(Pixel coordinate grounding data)
╭──

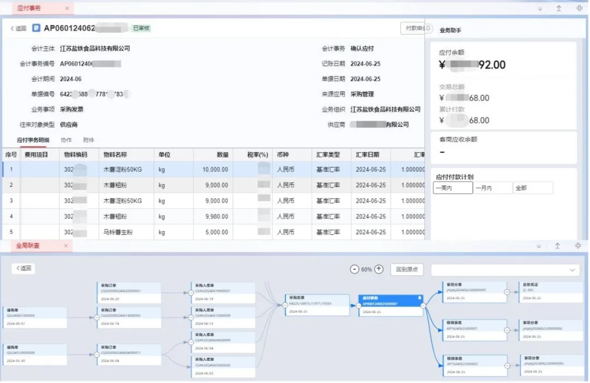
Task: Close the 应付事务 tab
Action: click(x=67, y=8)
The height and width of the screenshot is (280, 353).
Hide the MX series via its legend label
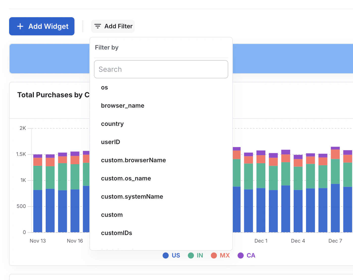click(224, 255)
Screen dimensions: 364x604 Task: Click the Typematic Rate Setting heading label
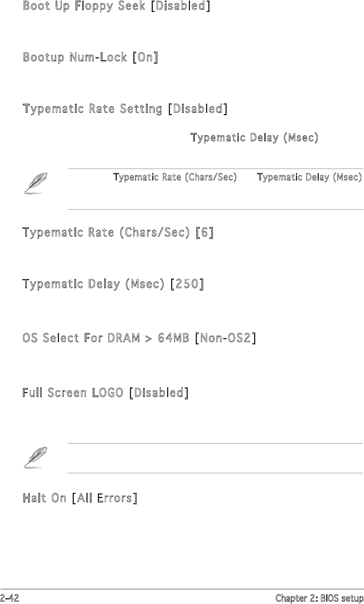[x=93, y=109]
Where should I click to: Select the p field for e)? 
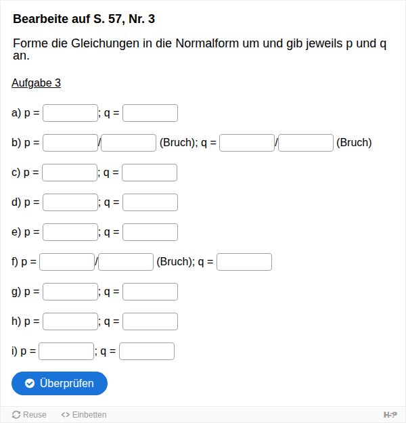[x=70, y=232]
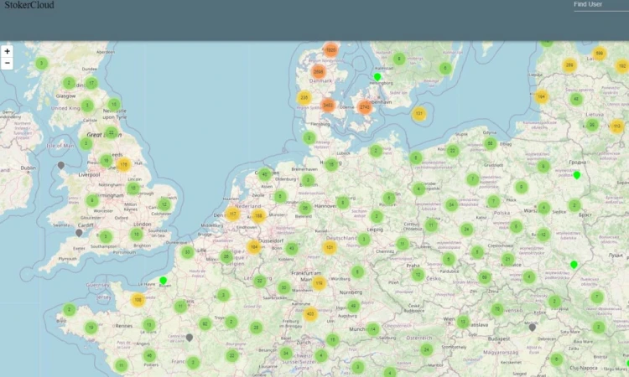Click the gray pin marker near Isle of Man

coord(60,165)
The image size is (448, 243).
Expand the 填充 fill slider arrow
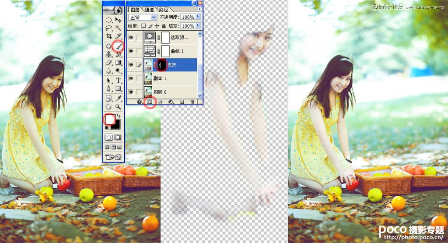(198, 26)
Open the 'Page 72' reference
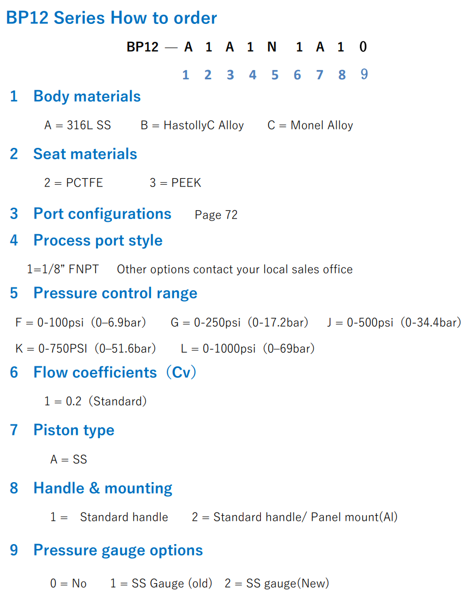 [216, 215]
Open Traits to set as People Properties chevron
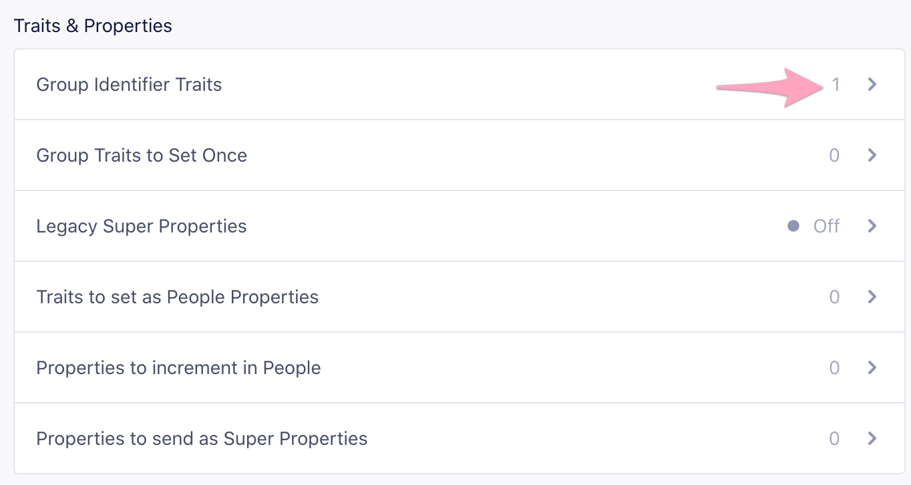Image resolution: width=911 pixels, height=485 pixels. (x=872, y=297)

╰──

• Problem details
Give back exactly the lines from the one containing "Hide the MX series via its legend label" through the last line above, both included, and none of the pictures.

• Task result
Hide the MX series via its legend label
click(224, 255)
Screen dimensions: 364x604 Task: Click the Typematic Rate Setting heading label
[x=93, y=109]
Where should I click to: Select the p field for e)? 
[x=70, y=232]
Click the gray pin marker near Isle of Man

coord(60,165)
The image size is (448, 243).
Expand the 填充 fill slider arrow
(198, 26)
Open the 'Page 72' reference
 [216, 215]
Open Traits to set as People Properties chevron
Image resolution: width=911 pixels, height=485 pixels. (x=872, y=297)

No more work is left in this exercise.